[Supplied entries — start]

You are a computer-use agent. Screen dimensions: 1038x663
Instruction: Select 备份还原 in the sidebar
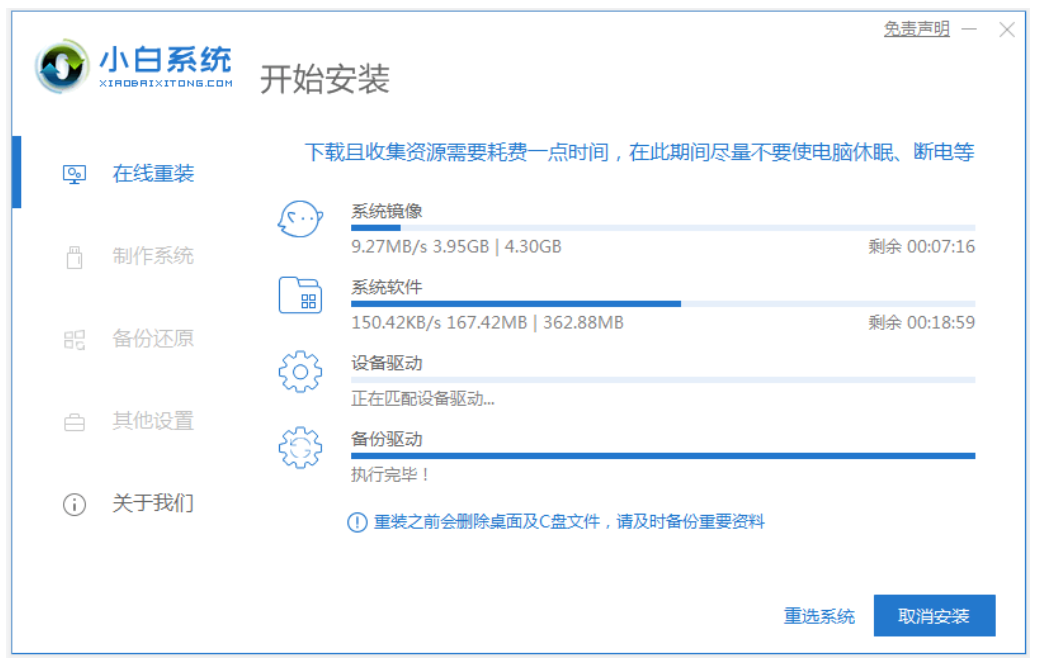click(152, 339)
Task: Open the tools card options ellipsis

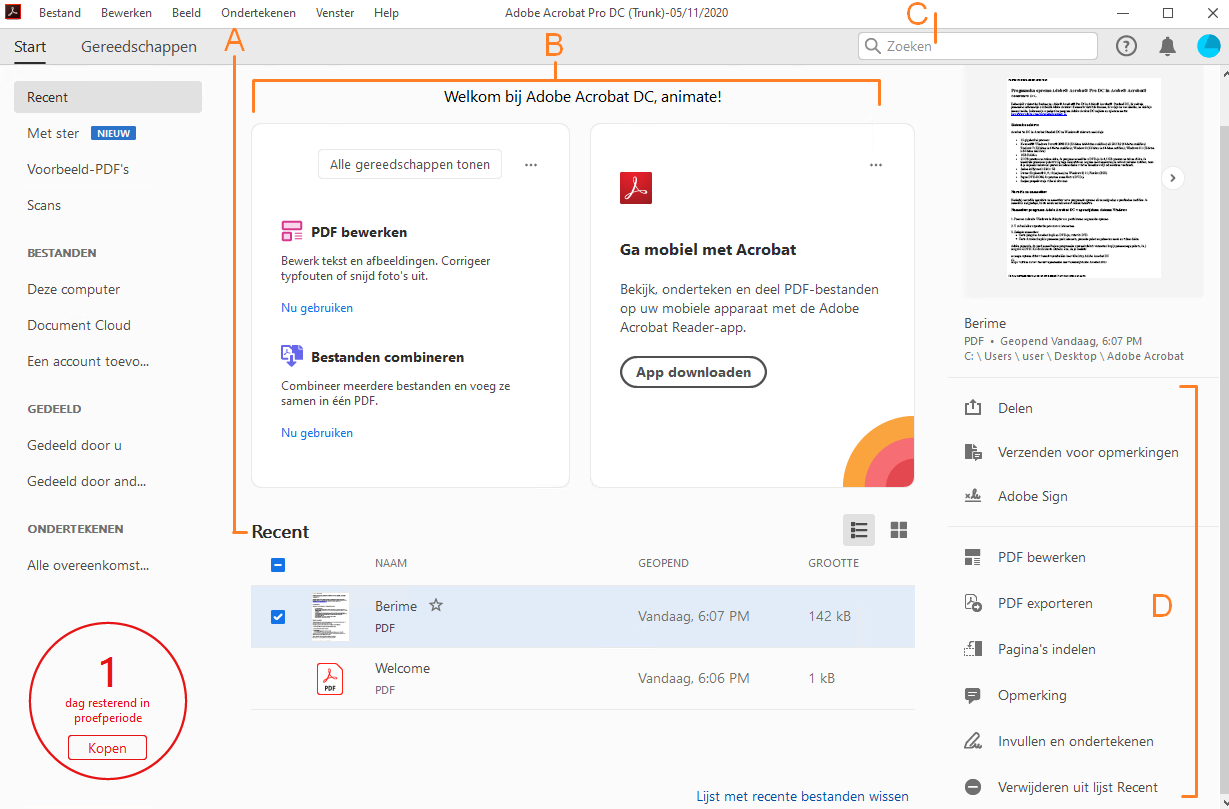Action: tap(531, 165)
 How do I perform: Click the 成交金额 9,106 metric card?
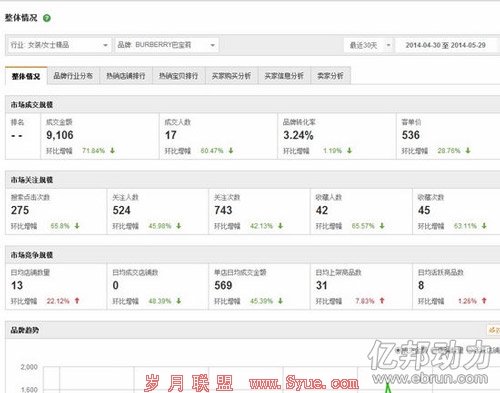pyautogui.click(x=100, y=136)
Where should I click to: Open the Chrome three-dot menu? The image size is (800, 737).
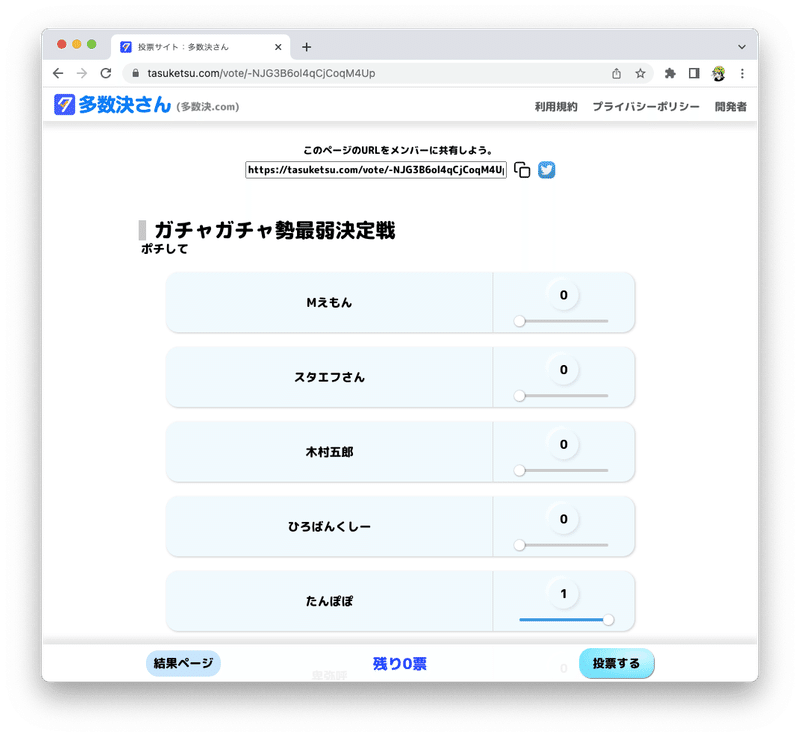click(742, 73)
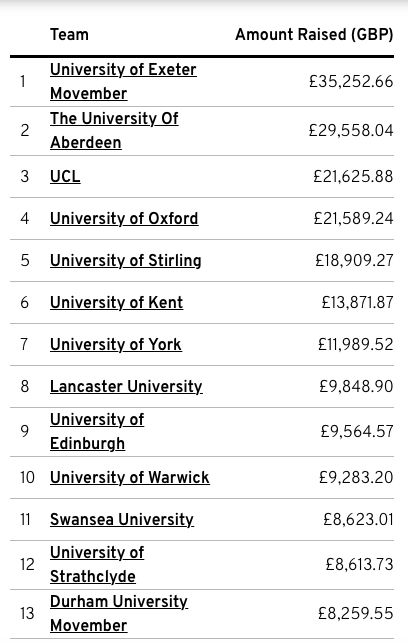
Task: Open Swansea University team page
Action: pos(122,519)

[Supplied entries — finish]

Task directions – Print only the lines from the one with "Task: Open the tools card options ellipsis" through the last line of the data above, exactly and with both ends, and please omit any pictures.

Solution to the exercise –
Task: Open the tools card options ellipsis

Action: tap(531, 165)
 How do I perform: Click the 成交金额 9,106 metric card?
pyautogui.click(x=100, y=136)
Where should I click to: Open the Chrome three-dot menu? The image size is (800, 737).
click(742, 73)
Task: Open Swansea University team page
Action: pos(122,519)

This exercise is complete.